Soil contamination of industrially contaminated sites has received wide attention in China in recent years (Luo et al. 2009; Wang et al. 2010). The process of industrial production and anthropogenic emissions is the major source of PAHs in the atmosphere and contaminated soils seriously in sites (Wang et al. 2003). It has been confirmed that soils in large-scale coking contaminated sites have been severely contaminated by PAHs (Wang et al. 2012). The PAHs present in contaminated sites not only directly affects soil physicochemical properties and the environment, but also threaten human health in the contaminated area (Blake et al. 2007; Mostert et al. 2012). The aims of removing PAHs from contaminated soils are urgently required in the risk management and remediation of contaminated sites. In some large-scale abandoned industrially contaminated sites in China, the historical production layout, storage, management, and other factors have led to extreme contamination values, and they have varying levels of contamination across the sites. Industrial site contamination of PAHs is typically characterized by significant variability in contaminant concentrations. This means that it is often difficult to describe spatial patterns and identify pollution hotspots.

Following remedial investigations of contaminated sites, hotspots of serious contamination have been found and these have an important role in the formulation of remediation strategies (Sinha et al. 2007). Hotspot areas also need to be identified in order to develop effective management practices for soil contamination (Zhang et al. 2008). There are many definitions of what is meant by “hotspots” (Cressie 1991; Komnitsas et al. 2009) and several methods have been proposed to identify hotspots (Kulldorff 1997; Carson 2001; Patil et al. 2001). Spatial autocorrelation analysis approaches may also be useful tools for identifying hotspots and spatial patterns of pollution. A few spatial autocorrelation analysis methods have been suggested for hotspot or spatial cluster pattern identification, such as Moran’s I (Jing et al. 2010; Prasannakumar et al. 2011), Geary’s C (Tiefelsdorf et al. 1997; Barreto-Neto et al. 2004), Getis’ G (Lai et al. 2009; Bohórquez et al. 2011), and Join Count analysis (Kabos et al. 2002; Epperson 2003), but Moran’s I index seems to be the most widely used (Getis et al. 1996). Moran’s I method has been used in a number of research fields, including environmental management (Zhang et al. 2004; Brody et al. 2006; Castillo et al. 2011; Su et al. 2011). However, within the geoscientific variables of a large-scale industrially contaminated site, this method is relatively untried.

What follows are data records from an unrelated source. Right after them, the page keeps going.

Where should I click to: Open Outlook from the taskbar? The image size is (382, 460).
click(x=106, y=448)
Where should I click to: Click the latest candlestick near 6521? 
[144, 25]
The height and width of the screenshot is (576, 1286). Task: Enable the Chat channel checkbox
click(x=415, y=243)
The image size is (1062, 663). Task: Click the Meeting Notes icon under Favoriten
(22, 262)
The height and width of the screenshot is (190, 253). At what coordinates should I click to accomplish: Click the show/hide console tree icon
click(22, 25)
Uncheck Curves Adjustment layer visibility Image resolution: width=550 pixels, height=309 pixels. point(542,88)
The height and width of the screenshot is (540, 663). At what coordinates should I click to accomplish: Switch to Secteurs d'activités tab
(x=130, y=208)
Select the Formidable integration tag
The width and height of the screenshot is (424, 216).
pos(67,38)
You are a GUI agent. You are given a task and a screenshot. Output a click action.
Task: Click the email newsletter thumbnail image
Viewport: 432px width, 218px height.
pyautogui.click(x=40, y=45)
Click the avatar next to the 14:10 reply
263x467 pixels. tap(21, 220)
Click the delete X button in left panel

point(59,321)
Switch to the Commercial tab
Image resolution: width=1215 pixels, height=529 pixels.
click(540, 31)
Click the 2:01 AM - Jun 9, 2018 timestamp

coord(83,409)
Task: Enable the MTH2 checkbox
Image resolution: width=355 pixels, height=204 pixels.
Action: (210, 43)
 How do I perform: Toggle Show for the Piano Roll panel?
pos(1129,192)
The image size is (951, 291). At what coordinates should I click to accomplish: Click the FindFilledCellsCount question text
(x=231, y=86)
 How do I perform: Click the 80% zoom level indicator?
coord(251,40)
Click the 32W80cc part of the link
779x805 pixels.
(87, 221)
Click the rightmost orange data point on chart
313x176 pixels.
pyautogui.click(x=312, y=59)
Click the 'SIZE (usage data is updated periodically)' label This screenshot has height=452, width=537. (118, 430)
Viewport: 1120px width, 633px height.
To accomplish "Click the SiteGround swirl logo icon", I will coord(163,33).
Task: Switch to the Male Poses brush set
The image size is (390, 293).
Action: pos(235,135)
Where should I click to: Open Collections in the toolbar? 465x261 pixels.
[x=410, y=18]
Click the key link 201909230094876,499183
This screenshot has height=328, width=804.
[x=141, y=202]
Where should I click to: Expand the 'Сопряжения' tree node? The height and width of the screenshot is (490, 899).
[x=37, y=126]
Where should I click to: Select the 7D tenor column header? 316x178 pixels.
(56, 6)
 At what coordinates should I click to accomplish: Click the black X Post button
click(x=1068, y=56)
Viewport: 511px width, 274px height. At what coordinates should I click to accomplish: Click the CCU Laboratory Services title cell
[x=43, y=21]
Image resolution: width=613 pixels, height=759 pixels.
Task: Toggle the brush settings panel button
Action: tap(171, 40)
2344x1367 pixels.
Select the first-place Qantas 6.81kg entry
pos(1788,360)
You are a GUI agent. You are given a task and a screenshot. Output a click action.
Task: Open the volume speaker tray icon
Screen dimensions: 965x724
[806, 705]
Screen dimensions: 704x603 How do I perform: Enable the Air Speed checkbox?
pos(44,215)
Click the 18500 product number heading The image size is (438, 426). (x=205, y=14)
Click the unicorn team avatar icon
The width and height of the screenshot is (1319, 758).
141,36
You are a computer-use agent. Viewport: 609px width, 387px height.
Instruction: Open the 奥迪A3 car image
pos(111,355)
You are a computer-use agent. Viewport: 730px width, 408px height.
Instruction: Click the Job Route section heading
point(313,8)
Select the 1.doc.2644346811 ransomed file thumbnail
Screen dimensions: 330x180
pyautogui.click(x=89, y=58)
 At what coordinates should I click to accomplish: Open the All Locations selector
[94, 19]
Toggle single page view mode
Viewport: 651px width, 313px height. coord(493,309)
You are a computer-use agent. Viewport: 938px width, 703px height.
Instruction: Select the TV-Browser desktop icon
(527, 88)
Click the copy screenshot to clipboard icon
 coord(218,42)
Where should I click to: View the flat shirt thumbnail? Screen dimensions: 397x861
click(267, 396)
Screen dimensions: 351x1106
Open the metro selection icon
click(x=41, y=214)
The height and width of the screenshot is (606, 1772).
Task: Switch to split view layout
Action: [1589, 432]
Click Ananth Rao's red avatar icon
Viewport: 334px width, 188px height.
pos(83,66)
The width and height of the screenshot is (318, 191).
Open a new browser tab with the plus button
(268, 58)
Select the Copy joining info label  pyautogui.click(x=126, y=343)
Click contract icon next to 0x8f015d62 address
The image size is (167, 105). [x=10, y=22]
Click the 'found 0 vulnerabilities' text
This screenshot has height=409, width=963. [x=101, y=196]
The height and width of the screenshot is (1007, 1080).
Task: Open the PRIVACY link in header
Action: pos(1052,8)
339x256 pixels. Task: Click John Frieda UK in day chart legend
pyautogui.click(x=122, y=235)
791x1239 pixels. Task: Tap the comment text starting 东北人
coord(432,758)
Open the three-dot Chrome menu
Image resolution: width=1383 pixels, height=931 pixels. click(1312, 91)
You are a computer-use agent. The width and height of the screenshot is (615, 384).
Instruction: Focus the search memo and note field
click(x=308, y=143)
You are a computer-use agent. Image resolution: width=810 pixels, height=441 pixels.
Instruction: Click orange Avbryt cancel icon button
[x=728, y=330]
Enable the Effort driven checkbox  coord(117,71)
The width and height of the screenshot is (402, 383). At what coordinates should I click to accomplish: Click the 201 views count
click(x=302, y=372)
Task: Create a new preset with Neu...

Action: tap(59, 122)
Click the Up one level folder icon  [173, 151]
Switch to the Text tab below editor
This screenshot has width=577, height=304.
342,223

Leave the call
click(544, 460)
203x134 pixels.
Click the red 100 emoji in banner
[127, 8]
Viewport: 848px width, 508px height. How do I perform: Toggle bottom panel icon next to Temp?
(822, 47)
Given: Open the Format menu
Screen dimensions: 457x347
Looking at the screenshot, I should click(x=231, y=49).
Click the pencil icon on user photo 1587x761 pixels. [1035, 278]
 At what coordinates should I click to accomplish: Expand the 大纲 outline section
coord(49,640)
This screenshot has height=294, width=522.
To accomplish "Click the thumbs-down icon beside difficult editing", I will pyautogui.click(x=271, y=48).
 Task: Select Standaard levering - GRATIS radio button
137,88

This study used Global Moran’s I and Local Moran’s I indices of spatial autocorrelation to analyze the statistical structure characteristics of samples from a contaminated site. Global Moran’s I was used to describe the correlation distance and spatial pattern of soil PAHs. The standardized spatial autocorrelation coefficients of different spatial lags were arranged in order and mapped on to standardized spatial correlograms, which were used to show spatial dependence. The Local Moran’s I index was used to calculate the relationship between each sample and its neighbors, which allowed hotspots and cool spots for soil PAHs to be identified at the contaminated site. The research has provided important information about contamination at the site that can be used at other sites to aid remediation investigations and the creation of remediation strategies for large-scale industrially contaminated sites.

Materials and methods

Site characteristics

The plant is located in the north of China and has a total land area of 1.35 km2. It was one of China's large-scale independent coking chemical industrial enterprises that had been in operation for over 40 years. The major products were coke, coke oven gas, tar, benzene, ammonium sulfate, asphalt and naphthalene, amongst a total of 40 chemical products. Serious environmental pollution was caused by poor production technology and pollution controls during its initial period, and carcinogenic substances and harmful emissions have damaged the area taken up by the plant and its surrounding environment. The plant took in coal as a raw material to produce gas and coke and extracted coal-based chemicals from crude tar. On site, the facility consisted of a former coal preparation factory, coking factory, sieve coke factory, gas purification system, tar factory, and a gas factory. Spills and leakages during gas purification and refining, tar processing, storage, transport and production processes, as well as planned and unplanned emissions, were the major causes of the field pollution characteristics shown by the polycyclic aromatic hydrocarbons and associated compounds. Soil contamination at the site is serious, based on site reconnaissance and relevant data analysis. It is now imperative to undertake a site risk assessment, contamination management, and other related work.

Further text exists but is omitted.